Plan to End Chronic Homelessness in Milwaukee County
Milwaukee County Executive Chris Abele will unveil a new plan to end chronic homelessness in Milwaukee County with Mayor Tom Barrett at the site of the new Thurgood Marshall Apartments on Tuesday, June 9.
Milwaukee County Executive Chris Abele will unveil a new plan to end chronic homelessness in Milwaukee County with Mayor Tom Barrett at the site of the new Thurgood Marshall Apartments on Tuesday, June 9. Through a mix of increased funding and strategic service placements, the plan will end chronic homelessness in Milwaukee County in three years.
“Although the County has been involved in addressing homelessness for years, we decided that incremental progress was no longer good enough for our community,” County Executive Chris Abele said. “We are ending chronic homelessness. And we are doing it in three years. I want to thank Mayor Tom Barrett for his support of this initiative and the City’s role, and I especially want to thank CDBG Director Steve Mahan and Housing Authority Executive Director Tony Perez. They are two great leaders for the City who, when we approached them with our plan, were incredibly supportive and have been fantastic partners throughout.”

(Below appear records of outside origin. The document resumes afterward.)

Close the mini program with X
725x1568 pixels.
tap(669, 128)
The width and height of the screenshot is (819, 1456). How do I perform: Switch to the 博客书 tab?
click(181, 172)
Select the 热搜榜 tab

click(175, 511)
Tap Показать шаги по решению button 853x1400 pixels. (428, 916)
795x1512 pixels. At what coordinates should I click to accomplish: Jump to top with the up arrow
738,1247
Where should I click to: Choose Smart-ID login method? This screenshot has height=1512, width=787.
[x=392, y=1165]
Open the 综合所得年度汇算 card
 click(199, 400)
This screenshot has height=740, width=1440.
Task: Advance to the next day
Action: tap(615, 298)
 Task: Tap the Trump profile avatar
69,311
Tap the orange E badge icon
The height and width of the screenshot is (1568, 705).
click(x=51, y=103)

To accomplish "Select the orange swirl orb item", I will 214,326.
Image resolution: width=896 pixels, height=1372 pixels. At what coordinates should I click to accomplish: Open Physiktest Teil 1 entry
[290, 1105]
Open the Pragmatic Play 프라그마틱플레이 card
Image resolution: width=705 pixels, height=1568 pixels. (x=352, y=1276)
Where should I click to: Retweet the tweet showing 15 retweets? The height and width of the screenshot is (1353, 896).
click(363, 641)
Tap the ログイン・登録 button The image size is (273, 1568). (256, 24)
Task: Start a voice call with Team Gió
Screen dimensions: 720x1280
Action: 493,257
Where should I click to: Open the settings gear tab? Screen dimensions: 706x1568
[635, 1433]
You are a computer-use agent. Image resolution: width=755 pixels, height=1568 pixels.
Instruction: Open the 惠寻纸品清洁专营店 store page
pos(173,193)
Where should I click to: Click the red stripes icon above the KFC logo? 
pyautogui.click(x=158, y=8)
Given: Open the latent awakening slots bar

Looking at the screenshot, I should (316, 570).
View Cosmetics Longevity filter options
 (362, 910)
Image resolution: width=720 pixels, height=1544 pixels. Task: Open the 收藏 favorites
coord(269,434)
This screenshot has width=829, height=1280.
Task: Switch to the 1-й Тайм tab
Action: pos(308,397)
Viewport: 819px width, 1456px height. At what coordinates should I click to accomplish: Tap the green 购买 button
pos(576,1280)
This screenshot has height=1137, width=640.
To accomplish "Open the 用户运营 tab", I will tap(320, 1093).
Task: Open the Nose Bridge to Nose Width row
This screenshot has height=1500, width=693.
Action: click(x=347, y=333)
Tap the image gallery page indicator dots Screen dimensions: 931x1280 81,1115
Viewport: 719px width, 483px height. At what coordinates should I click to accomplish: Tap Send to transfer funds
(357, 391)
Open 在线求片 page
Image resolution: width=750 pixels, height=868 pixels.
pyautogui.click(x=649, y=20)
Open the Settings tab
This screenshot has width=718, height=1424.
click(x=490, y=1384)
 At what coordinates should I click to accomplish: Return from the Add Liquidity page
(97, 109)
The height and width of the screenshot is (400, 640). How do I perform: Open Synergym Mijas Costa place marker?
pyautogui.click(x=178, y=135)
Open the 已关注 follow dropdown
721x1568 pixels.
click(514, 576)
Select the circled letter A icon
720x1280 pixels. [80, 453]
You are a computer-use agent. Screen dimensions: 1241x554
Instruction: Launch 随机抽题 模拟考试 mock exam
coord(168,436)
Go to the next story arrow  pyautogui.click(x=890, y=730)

A chronically homeless individual is someone who has experienced homelessness for one year or longer, or who has experienced at least four episodes of homelessness in the last three years and has a disability. Instead of the traditional approach of providing short-term subsistence through the provision of shelter beds, this plan empowers the chronically homeless by providing housing that is permanent. Permanent housing is demonstrated to yield better outcomes for the chronically homeless and the community at-large.
Through this innovative partnership, approximately $1.8 million will be devoted annually to ending chronic homelessness in Milwaukee County. These funds include case management and other related service dollars from Milwaukee County and rental assistance from the City of Milwaukee and the Housing Authority of the City of Milwaukee. Throughout their time in the program, participants will receive wraparound case management services from the Milwaukee County Housing Division to help address other needs that participants may have, including mental health and substance abuse issues. Case managers will also assess job readiness and help program participants find stable work.
This approach will fund a significant expansion of the Housing First model, which is based on the approach that, despite often having many needs, a homeless individual or household’s first and primary need is to obtain stable, affordable, quality housing.
“By implementing the Housing First model in our community, we will be able to immediately place homeless individuals directly into permanent housing,” said Jim Mathy, Milwaukee County Housing Division Administrator. “Not only will this be a life-changing event for those that are experiencing homelessness, but national data shows that implementing Housing First also results in savings from reduced public service costs.”
Studies show that providing quality housing offers participants the sort of stability in their lives that leads to increases in positive activities like working and keeping families together while decreasing negative activities like involvement in the criminal justice system and trips to the emergency room. Not only will this benefit the individuals and their families, minimizing unnecessary involvement in the justice system will also save significant taxpayer dollars and improve public safety.
The goal of this initiative is to move individuals away from a dependence on government services and toward a support network that empowers them toward independence. The move to Housing First advances individuals toward independence by helping to address root level causes of social issues for this population and by shifting governmental strategy on homelessness from short-term fixes to long-term solutions. In doing so, the ripple effect of this initiative will lead to a community-wide benefit that touches all county residents.
“In the last four years, we took the difficult steps of improving our fiscal condition and reducing our debt and borrowing costs at the County,” said County Executive Abele. “The reason we took those steps was to create the capacity to tackle Milwaukee’s big issues in a substantive way. I’m proud to say that the Plan to End Chronic Homelessness in Milwaukee County does just that.”